The records appear below. Set down exactly each line from the one that contains "Click the qq.com email input field" through the last, both included.

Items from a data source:

■ ■ ■ ■

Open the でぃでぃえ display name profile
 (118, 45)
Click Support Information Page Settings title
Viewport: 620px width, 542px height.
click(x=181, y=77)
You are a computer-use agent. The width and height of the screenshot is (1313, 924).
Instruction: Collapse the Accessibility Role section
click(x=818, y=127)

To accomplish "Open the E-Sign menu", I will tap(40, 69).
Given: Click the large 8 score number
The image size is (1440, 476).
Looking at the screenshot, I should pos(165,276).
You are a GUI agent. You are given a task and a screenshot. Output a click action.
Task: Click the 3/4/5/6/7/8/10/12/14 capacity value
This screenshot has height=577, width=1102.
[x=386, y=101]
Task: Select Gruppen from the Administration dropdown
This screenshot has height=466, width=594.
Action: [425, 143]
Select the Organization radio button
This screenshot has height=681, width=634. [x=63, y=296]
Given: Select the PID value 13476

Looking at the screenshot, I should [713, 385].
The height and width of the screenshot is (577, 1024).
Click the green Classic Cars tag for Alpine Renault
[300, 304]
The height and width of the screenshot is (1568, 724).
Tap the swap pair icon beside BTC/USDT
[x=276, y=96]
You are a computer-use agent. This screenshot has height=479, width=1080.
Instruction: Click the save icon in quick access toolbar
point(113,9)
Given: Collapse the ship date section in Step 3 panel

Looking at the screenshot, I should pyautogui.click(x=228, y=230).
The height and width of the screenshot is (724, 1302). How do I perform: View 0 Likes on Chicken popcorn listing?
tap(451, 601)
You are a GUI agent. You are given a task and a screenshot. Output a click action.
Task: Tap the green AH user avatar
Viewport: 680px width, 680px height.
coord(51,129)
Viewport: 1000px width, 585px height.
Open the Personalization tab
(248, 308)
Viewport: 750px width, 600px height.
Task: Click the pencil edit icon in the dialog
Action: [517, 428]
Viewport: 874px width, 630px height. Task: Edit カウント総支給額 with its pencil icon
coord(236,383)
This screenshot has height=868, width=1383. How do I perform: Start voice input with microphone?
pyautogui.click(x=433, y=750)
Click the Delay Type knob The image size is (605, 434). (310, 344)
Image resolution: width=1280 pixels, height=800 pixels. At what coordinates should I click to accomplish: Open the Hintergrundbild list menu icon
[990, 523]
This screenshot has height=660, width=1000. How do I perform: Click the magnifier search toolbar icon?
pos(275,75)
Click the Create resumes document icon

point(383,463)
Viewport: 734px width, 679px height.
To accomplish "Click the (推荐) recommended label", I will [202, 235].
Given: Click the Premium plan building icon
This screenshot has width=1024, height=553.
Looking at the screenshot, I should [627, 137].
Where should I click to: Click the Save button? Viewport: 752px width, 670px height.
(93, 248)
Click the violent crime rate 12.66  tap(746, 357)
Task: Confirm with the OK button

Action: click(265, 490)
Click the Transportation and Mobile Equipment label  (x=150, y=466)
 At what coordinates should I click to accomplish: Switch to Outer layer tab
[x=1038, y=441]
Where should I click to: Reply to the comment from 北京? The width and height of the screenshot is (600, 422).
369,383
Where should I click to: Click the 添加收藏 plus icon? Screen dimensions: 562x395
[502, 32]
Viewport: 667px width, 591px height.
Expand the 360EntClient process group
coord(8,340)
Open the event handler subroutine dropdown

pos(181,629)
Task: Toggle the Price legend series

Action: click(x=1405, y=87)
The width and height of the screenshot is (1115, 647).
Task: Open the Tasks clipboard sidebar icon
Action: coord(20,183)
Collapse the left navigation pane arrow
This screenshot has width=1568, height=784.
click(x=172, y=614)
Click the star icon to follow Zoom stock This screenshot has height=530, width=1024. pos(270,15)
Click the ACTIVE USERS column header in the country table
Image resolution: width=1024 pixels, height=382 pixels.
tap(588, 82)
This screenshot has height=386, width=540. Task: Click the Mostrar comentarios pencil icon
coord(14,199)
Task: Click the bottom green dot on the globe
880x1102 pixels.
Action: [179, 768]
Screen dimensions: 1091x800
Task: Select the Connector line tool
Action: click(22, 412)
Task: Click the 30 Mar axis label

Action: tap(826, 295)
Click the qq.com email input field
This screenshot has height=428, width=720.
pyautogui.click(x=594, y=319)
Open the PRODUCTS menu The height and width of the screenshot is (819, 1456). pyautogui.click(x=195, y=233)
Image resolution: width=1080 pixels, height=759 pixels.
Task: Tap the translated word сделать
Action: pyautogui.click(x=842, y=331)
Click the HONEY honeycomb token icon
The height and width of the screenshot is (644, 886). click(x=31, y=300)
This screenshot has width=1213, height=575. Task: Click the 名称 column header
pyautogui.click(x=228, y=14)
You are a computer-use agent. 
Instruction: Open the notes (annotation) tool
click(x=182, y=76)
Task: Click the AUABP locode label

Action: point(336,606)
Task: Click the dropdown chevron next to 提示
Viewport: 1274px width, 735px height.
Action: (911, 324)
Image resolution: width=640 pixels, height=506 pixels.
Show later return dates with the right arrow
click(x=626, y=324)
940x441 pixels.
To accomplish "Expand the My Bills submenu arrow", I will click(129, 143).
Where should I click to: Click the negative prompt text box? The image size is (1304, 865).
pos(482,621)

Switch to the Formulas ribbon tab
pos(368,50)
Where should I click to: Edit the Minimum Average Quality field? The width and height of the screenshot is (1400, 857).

■ ■ ■ ■

# Solution to the problem
Click the qq.com email input field
This screenshot has height=428, width=720.
pyautogui.click(x=594, y=319)
Open the PRODUCTS menu The height and width of the screenshot is (819, 1456). pyautogui.click(x=195, y=233)
Image resolution: width=1080 pixels, height=759 pixels.
Task: Tap the translated word сделать
Action: pyautogui.click(x=842, y=331)
Click the HONEY honeycomb token icon
The height and width of the screenshot is (644, 886). click(x=31, y=300)
This screenshot has width=1213, height=575. Task: Click the 名称 column header
pyautogui.click(x=228, y=14)
You are a computer-use agent. 
Instruction: Open the notes (annotation) tool
click(x=182, y=76)
Task: Click the AUABP locode label

Action: point(336,606)
Task: Click the dropdown chevron next to 提示
Viewport: 1274px width, 735px height.
Action: (911, 324)
Image resolution: width=640 pixels, height=506 pixels.
Show later return dates with the right arrow
click(x=626, y=324)
940x441 pixels.
To accomplish "Expand the My Bills submenu arrow", I will click(129, 143).
Where should I click to: Click the negative prompt text box? The image size is (1304, 865).
pos(482,621)

Switch to the Formulas ribbon tab
pos(368,50)
Where should I click to: Edit the Minimum Average Quality field? The width and height of the screenshot is (1400, 857).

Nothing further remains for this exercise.